EXERCISE DIRECTIONS: Even if the data beneath seems repetitive, write it all out again exactly.
*** Opening of DATA RECORDS ***
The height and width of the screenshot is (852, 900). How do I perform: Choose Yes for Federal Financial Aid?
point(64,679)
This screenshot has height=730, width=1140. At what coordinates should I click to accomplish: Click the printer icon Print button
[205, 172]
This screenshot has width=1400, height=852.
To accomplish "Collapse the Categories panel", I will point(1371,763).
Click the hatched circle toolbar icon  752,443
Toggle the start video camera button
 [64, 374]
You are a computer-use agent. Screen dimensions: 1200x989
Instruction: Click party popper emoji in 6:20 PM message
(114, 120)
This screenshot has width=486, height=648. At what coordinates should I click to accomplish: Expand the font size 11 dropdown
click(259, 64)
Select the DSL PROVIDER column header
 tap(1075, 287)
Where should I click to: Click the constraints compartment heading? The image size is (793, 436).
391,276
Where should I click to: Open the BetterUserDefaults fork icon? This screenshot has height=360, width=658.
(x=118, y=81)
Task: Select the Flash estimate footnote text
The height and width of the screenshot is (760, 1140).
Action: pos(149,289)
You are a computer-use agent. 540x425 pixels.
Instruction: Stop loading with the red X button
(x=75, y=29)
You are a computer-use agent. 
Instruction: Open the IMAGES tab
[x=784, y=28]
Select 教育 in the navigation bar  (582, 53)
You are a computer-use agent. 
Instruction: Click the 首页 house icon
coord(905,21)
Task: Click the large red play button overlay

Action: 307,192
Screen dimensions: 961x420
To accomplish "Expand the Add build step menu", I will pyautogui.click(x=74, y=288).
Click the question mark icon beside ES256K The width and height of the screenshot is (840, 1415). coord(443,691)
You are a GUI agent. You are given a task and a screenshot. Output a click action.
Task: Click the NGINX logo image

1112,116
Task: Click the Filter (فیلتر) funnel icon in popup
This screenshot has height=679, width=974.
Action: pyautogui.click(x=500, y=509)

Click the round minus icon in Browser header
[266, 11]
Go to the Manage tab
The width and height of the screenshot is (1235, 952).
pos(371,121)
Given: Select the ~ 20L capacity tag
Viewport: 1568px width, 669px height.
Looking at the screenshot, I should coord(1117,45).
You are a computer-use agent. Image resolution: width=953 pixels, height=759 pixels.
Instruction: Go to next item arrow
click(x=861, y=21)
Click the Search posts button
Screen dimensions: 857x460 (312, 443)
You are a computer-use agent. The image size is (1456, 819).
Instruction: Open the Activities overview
*** Close of DATA RECORDS ***
RESULT OF THIS TASK:
The height and width of the screenshot is (852, 900). How do I perform: Choose Yes for Federal Financial Aid?
point(64,679)
This screenshot has height=730, width=1140. At what coordinates should I click to accomplish: Click the printer icon Print button
[205, 172]
This screenshot has width=1400, height=852.
To accomplish "Collapse the Categories panel", I will point(1371,763).
Click the hatched circle toolbar icon  752,443
Toggle the start video camera button
 [64, 374]
You are a computer-use agent. Screen dimensions: 1200x989
Instruction: Click party popper emoji in 6:20 PM message
(114, 120)
This screenshot has width=486, height=648. At what coordinates should I click to accomplish: Expand the font size 11 dropdown
click(259, 64)
Select the DSL PROVIDER column header
 tap(1075, 287)
Where should I click to: Click the constraints compartment heading? The image size is (793, 436).
391,276
Where should I click to: Open the BetterUserDefaults fork icon? This screenshot has height=360, width=658.
(x=118, y=81)
Task: Select the Flash estimate footnote text
The height and width of the screenshot is (760, 1140).
Action: pos(149,289)
You are a computer-use agent. 540x425 pixels.
Instruction: Stop loading with the red X button
(x=75, y=29)
You are a computer-use agent. 
Instruction: Open the IMAGES tab
[x=784, y=28]
Select 教育 in the navigation bar  (582, 53)
You are a computer-use agent. 
Instruction: Click the 首页 house icon
coord(905,21)
Task: Click the large red play button overlay

Action: 307,192
Screen dimensions: 961x420
To accomplish "Expand the Add build step menu", I will pyautogui.click(x=74, y=288).
Click the question mark icon beside ES256K The width and height of the screenshot is (840, 1415). coord(443,691)
You are a GUI agent. You are given a task and a screenshot. Output a click action.
Task: Click the NGINX logo image

1112,116
Task: Click the Filter (فیلتر) funnel icon in popup
This screenshot has height=679, width=974.
Action: pyautogui.click(x=500, y=509)

Click the round minus icon in Browser header
[266, 11]
Go to the Manage tab
The width and height of the screenshot is (1235, 952).
pos(371,121)
Given: Select the ~ 20L capacity tag
Viewport: 1568px width, 669px height.
Looking at the screenshot, I should coord(1117,45).
You are a computer-use agent. Image resolution: width=953 pixels, height=759 pixels.
Instruction: Go to next item arrow
click(x=861, y=21)
Click the Search posts button
Screen dimensions: 857x460 (312, 443)
You are a computer-use agent. The image size is (1456, 819).
Instruction: Open the Activities overview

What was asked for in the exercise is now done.